To install the rollers, it may be that roller trucks are specific to roller positions in the carriage. Check the trucks for differing lateral alignments, fitting recesses in the tracks near the ink cylinder. If the six trucks are identical, it isn’t an issue.

Having lived and worked in France for more than 25 years, I’ve collected quite a bit of stuff. But finding documentation on French companies remains very difficult. French printers don’t easily share their knowledge with ‘amateurs’, there has never been a real private press movement, and even nowadays very few people print themselves. Some of the documentation that I have in French, has been scanned and is available on the website of Drukwerk in de Marge, under the heading ‘Techniek’.
Here are some links:

I continue my search, right now I’m in the process of scanning the entire catalogue of Etablissements Plantin in Bruxelles, the Belgian subsidiary of Lettergieterij Amsterdam. Not only was LA a type foundry, but supplied most printers in the Netherlands and Belgium with equipment. Soon, this will be available on the website of Drukwerk in de marge as well.

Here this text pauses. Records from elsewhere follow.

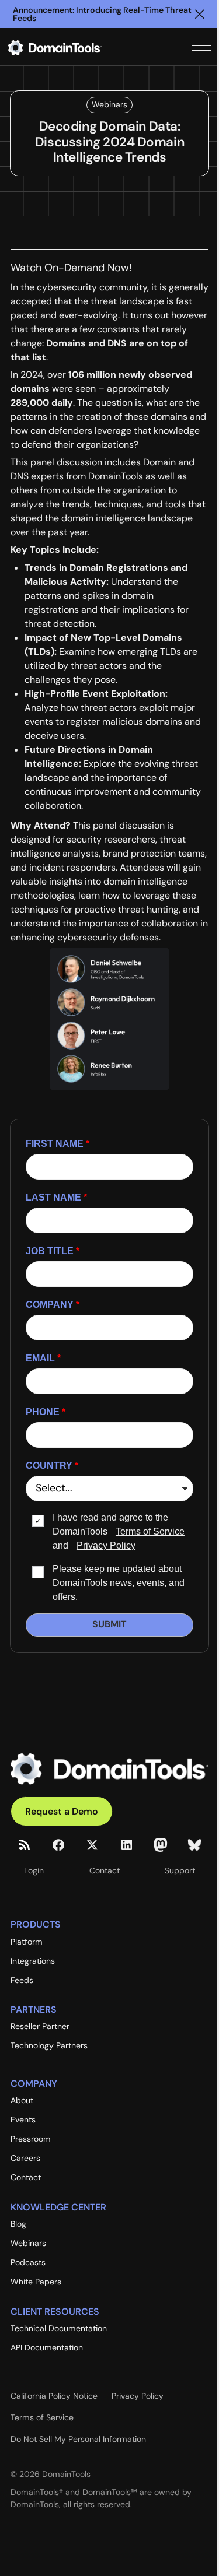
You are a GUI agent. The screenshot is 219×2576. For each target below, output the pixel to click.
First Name (57, 1144)
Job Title (52, 1251)
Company (52, 1305)
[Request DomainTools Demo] (61, 1811)
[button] (199, 14)
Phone (45, 1412)
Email (43, 1358)
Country (52, 1466)
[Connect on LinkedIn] (127, 1845)
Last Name (56, 1197)
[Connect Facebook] (58, 1845)
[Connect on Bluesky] (194, 1845)
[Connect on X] (92, 1845)
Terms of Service (150, 1531)
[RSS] (25, 1845)
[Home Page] (73, 48)
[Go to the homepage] (110, 1769)
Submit (109, 1624)
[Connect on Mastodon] (161, 1845)
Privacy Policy (106, 1545)
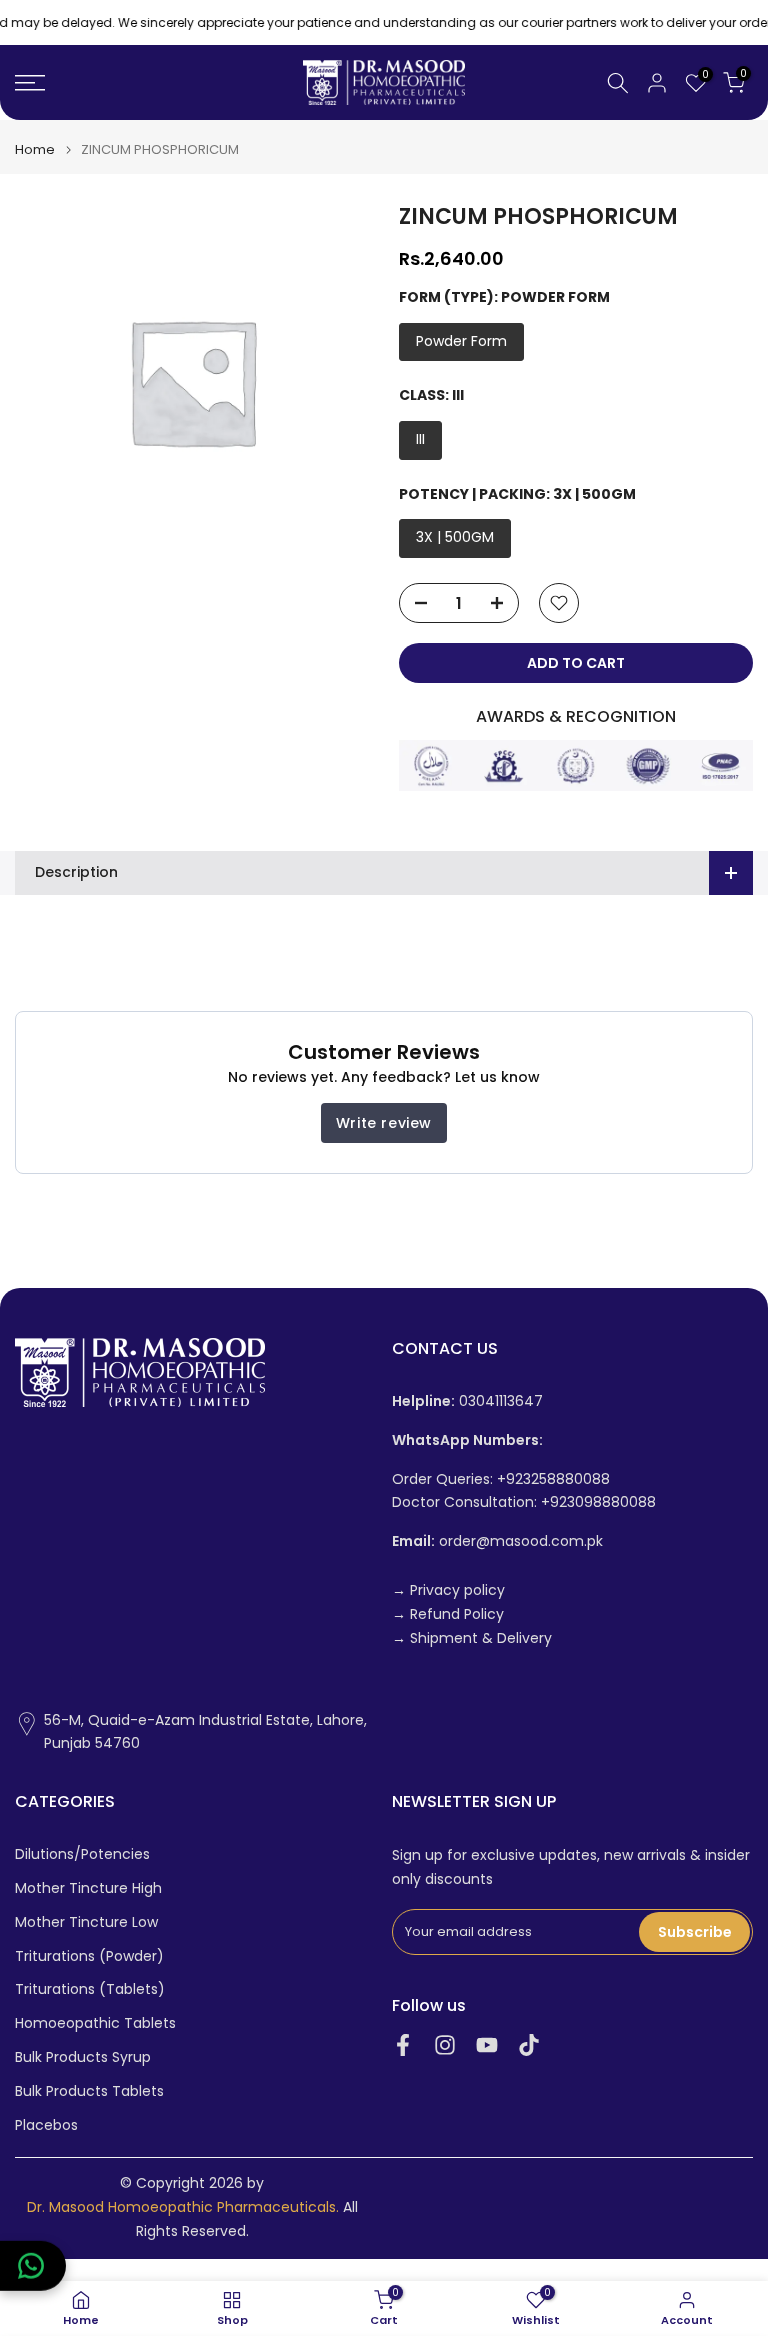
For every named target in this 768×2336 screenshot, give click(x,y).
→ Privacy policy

Digging through Flikr, I found another another press with the same logo on the platen:

The press on Flikr I just mentioned is at a museum in Lyons, and at their website
there is a catalogue of presses that is amazing (even to an Anglophone). From the catalogue, it is clear that the press at top with the Eiffel Tower logo was made by Société française des presses F.L.
The catalog shows their pre-war and post-war platen model lines such as Monéfel and Efelbis, with and without feeders.

Here is a fresh picture taken today when I visited my colleague printer.

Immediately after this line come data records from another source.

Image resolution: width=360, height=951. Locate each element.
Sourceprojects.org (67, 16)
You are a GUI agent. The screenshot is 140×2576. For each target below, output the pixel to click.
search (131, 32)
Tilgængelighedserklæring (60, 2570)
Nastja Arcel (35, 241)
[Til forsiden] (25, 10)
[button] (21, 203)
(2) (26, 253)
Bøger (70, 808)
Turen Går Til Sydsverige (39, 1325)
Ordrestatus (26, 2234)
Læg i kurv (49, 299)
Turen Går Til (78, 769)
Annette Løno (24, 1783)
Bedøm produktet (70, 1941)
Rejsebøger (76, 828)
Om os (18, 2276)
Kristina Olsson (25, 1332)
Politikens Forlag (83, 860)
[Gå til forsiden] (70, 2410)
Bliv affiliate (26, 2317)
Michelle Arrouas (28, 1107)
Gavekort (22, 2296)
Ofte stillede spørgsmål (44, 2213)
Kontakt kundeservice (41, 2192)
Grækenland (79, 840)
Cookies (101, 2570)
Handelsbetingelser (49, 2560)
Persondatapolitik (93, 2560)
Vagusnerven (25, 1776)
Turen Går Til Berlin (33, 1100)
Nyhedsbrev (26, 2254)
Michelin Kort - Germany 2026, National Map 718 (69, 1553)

It s the cover of the ink duct and says Foulont and Langenhagen Roubaix.

The cominng days the owner will let me know if he sells and how much he is asking. Wonder how much could a logical price be for it.
The stripe on the ink cylinder does not look nice indeed. I ll have a closer look next time I visit.

Thank you all for commenting

Best Regards
Aristotelis Panayiotopoulos

image: IMG_20151204_100652 (1).jpg

IMG_20151204_100652 (1).jpg

Foulont & Langenhagen, FL, pronounced ‘effel’ in French, which is close to ‘Eiffel’. Hence the Eiffel tower in the logo. Roubaix was an important industrial city in the north of France.